Contrairement à certaines idées reçues, la pêche récréative est très faiblement consommatrice de la ressource halieutique. Elle ne prélève qu’une part marginale des captures globales, tout en respectant des tailles minimales, des quotas et des périodes de repos biologique. Les pêcheurs de loisir et les plaisanciers sont souvent les premiers témoins de la dégradation du milieu marin, les premiers à alerter sur les pollutions, la raréfaction des habitats ou la perte de biodiversité côtière. Par leur comportement, leurs initiatives locales (pose de nurseries, actions pédagogiques, sensibilisation des jeunes), ils contribuent activement à la préservation des océans et à la diffusion d’une culture maritime responsable.
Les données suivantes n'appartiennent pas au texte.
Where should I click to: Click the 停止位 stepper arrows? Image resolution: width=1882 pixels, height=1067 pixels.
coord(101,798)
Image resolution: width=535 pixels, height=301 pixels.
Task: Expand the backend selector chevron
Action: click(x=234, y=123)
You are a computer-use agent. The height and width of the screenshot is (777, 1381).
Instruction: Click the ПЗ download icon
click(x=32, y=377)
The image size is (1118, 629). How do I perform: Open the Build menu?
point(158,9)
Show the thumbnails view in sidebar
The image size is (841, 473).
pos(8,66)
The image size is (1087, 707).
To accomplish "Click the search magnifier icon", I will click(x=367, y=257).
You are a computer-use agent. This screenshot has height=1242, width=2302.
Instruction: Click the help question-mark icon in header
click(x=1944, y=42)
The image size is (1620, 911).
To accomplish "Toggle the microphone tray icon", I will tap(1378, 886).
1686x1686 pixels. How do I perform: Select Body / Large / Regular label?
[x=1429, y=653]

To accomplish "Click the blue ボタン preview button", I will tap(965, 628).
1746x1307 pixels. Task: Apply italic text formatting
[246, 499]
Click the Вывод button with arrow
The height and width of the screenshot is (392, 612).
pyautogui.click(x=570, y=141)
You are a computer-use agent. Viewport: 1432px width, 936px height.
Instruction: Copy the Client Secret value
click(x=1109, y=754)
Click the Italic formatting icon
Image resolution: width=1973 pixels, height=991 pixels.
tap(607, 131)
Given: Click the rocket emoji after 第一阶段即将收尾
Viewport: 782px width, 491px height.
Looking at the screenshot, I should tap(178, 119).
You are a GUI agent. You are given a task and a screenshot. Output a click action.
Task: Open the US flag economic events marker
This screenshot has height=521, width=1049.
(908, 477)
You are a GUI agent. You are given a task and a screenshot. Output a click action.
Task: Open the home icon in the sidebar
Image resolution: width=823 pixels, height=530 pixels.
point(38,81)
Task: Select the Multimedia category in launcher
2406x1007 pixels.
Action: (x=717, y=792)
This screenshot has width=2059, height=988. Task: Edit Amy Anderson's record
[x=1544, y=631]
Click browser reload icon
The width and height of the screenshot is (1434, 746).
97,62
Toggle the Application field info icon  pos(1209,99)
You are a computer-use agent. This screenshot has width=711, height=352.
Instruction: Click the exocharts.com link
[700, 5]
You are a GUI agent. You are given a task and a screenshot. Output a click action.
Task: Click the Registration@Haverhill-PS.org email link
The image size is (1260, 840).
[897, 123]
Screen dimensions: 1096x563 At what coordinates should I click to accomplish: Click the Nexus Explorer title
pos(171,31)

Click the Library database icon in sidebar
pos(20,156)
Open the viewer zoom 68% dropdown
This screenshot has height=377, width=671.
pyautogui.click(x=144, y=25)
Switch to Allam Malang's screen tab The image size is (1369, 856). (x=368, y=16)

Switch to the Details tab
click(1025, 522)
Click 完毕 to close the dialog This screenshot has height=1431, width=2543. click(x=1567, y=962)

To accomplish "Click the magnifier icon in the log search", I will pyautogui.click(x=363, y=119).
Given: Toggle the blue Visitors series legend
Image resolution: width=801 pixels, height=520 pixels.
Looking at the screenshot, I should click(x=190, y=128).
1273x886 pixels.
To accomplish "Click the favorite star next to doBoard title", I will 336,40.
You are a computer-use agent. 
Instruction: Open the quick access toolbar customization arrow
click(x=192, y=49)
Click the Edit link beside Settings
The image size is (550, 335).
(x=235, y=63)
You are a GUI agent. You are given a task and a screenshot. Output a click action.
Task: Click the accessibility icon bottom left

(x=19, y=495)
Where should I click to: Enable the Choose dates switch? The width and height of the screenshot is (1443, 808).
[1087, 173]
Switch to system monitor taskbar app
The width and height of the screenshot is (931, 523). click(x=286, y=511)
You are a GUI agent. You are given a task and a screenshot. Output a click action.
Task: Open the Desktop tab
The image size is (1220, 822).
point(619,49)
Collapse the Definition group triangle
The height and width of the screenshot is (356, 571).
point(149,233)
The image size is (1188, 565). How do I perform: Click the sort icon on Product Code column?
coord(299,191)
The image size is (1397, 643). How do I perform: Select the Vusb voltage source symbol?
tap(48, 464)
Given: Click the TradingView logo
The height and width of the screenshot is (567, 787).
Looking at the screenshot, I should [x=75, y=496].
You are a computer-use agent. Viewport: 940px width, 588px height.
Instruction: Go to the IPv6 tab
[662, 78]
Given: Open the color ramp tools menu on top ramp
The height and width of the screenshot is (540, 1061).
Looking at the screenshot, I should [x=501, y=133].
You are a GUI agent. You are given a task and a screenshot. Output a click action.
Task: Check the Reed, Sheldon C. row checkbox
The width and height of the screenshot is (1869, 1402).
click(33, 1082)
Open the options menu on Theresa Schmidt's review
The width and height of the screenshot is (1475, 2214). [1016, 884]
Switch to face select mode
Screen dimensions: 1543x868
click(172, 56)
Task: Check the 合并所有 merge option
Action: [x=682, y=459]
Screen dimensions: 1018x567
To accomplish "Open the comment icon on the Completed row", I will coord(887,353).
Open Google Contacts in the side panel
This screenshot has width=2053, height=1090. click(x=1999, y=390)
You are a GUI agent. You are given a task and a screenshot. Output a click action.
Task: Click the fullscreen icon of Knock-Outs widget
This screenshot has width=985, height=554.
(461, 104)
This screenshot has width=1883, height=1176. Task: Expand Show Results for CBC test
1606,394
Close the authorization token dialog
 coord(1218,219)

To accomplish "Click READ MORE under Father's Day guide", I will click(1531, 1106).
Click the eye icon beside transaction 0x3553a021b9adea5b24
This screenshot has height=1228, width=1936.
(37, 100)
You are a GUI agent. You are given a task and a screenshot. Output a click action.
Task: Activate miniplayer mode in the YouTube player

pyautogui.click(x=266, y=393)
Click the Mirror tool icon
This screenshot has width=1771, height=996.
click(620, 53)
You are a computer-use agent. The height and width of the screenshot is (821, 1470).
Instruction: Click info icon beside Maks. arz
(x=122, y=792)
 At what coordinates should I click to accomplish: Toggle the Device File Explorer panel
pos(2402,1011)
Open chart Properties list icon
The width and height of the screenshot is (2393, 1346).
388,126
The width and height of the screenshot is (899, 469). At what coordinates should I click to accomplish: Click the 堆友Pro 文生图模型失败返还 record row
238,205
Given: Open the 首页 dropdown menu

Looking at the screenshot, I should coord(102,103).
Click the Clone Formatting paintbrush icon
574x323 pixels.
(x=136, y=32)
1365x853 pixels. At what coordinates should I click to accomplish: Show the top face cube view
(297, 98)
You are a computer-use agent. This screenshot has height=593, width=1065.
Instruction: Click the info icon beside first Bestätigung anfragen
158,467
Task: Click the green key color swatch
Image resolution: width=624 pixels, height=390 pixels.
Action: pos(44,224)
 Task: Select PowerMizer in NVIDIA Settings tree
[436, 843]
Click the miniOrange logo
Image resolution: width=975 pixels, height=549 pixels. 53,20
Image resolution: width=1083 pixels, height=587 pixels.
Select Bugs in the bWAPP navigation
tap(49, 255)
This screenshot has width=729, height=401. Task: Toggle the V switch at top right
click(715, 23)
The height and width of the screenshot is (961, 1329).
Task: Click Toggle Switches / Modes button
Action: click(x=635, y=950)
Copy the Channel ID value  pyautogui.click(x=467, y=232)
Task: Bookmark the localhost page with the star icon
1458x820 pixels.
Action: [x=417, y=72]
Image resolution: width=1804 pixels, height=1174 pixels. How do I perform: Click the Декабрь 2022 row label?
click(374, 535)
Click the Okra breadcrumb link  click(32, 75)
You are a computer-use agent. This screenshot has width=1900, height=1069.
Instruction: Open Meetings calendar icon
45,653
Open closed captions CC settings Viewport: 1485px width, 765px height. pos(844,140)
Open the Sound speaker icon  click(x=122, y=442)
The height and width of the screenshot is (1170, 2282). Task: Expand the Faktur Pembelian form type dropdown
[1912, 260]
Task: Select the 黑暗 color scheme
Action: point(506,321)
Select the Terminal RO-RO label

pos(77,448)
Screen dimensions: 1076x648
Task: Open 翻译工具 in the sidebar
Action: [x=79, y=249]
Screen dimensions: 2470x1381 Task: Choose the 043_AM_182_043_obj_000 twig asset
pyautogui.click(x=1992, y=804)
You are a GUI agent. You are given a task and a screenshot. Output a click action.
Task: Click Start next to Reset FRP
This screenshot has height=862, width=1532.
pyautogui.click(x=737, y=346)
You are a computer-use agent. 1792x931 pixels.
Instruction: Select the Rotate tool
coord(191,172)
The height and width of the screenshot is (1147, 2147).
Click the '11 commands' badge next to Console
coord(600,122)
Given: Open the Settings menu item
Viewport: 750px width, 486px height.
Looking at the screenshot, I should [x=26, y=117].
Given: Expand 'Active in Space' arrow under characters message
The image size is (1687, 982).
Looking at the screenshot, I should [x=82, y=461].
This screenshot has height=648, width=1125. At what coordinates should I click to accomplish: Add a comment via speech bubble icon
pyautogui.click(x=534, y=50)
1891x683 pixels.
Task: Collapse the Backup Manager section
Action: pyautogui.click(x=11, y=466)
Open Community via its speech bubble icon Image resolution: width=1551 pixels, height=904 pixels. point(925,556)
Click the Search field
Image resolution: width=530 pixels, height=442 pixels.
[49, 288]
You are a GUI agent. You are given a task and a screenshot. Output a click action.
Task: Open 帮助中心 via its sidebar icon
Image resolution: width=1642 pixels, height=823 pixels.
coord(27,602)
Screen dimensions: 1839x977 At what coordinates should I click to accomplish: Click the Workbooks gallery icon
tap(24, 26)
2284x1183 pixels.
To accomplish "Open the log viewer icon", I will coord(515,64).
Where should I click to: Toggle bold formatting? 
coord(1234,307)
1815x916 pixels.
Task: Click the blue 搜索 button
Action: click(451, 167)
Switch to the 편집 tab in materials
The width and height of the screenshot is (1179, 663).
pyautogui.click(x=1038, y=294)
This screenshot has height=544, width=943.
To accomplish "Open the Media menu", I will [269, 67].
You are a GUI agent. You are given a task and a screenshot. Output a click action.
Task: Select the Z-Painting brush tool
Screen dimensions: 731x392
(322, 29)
Une force citoyenne et électorale

Au-delà de son poids économique et environnemental, la plaisance et la pêche récréative en mer représentent aussi une force citoyenne et électorale majeure. Plusieurs millions de Français pratiquent régulièrement cette activité : autant de femmes et d’hommes qui vivent la mer, la respectent, la défendent — et qui aspirent à être entendus.
Alors qu’ils respectent quotas, tailles, périodes de repos et pratiques responsables, ils sont fatigués d’être considérés comme seule variable d’ajustement pour justifier d’autres décisions trop souvent inéquitables, voire parfois incompréhensibles vu leur impact négatif sur la ressource ou la mise en vente sur les étals de ces espèces hors-normes durant ces périodes.
Dans chaque port, chaque mouillage, chaque club nautique, ce sont des citoyens impliqués dans la vie locale, les associations et la préservation de leur littoral. Les ignorer dans la gouvernance maritime, ce serait se priver d’une des plus puissantes dynamiques populaires du monde maritime français.
Ces associations, par la diversité de leurs activités sont un puissant vecteur d’actions, de passion et de valeurs partagées entre générations transmettant un profond respect de la nature et de la biodiversité.

Concertation des usages : de l’intention aux actes

Nous saluons les propos de la ministre lorsqu’elle évoque la nécessité de planifier en amenant la concertation entre les usages. Mais cette concertation doit désormais se traduire par des réalités concrètes : représentation systématique des pêcheurs de loisir et des plaisanciers dans les instances consultatives, participation aux décisions de planification maritime, prise en compte équitable des activités récréatives dans les politiques publiques et dans les futures réglementations.

Une ouverture au dialogue

La Confédération Mer et Liberté réaffirme son souhait d’un dialogue constructif avec la ministre et ses services. Nous avons déjà demandé à rencontrer madame Catherine Chabaud afin de partager nos propositions, fondées sur l’expérience du terrain, la connaissance du milieu marin et la conviction que la pêche récréative est une alliée, non une menace, pour l’avenir de nos océans. Nous ne demandons pas des privilèges, mais la reconnaissance légitime d’une communauté maritime qui pèse, agit et vote.